Grigory Perelman, 44, é um matemático russo que, após breve carreira académica, abandonou a universidade para enfrentar a referida conjectura, um problema matemático que há mais de um século intrigava cientistas do planeta inteiro.
Em 2002 e 2003, publicou as suas propostas de resolução (na internet). Nos anos seguintes, matemáticos diversos procuraram confirmar a resolução proposta por Perelman. E confirmaram. Devido ao feito, a Fields Medal foi-lhe atribuída em 2006, uma espécie de prémio Nobel da Matemática. Perelman fez o que agora repetiu: recusou-a.
Foi o princípio da sua anti-fama que se converteu numa forma perversa de celebridade. Os jornalistas instalaram-se em frente ao apartamento onde ele vive (com a mãe). Os vizinhos fornecem alguns detalhes sobre a estranha criatura: os seus hábitos higiénicos (não corta unhas, cabelo ou barba) comportamentais (caminha sem levantar o olhar) e até alimentares (uma predileção desmesurada por laranjas). Uns dizem que o apartamento está infestado de baratas. Outros garantem que Perelman gosta de jogar pingue-pongue contra a parede.
•••
**Lista de tarefas**
1: No texto sobre Grigory Perelman, reescreva a parte que começa com as palavras "Em 2002 e 2003, publicou" e termina com "contra a parede.", pondo "maçãs" no lugar de "laranjas".
2: Segundo o texto sobre Grigory Perelman, em que ano lhe foi atribuída a Fields Medal?
Não vai precisar do material.

**Material fornecido**
•••
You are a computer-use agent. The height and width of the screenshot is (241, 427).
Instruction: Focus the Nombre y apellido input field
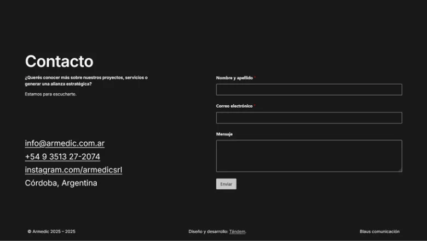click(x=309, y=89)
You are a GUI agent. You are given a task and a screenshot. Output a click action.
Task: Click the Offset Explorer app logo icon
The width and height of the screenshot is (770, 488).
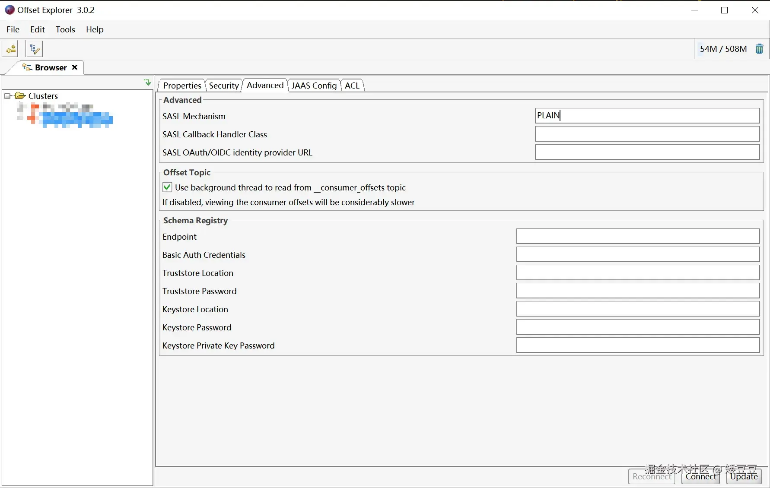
•••
**Conjunto de respostas**
1:
Em 2002 e 2003, publicou as suas propostas de resolução (na internet). Nos anos seguintes, matemáticos diversos procuraram confirmar a resolução proposta por Perelman. E confirmaram. Devido ao feito, a Fields Medal foi-lhe atribuída em 2006, uma espécie de prémio Nobel da Matemática. Perelman fez o que agora repetiu: recusou-a.
Foi o princípio da sua anti-fama que se converteu numa forma perversa de celebridade. Os jornalistas instalaram-se em frente ao apartamento onde ele vive (com a mãe). Os vizinhos fornecem alguns detalhes sobre a estranha criatura: os seus hábitos higiénicos (não corta unhas, cabelo ou barba) comportamentais (caminha sem levantar o olhar) e até alimentares (uma predileção desmesurada por maçãs). Uns dizem que o apartamento está infestado de baratas. Outros garantem que Perelman gosta de jogar pingue-pongue contra a parede.

2: Em 2006.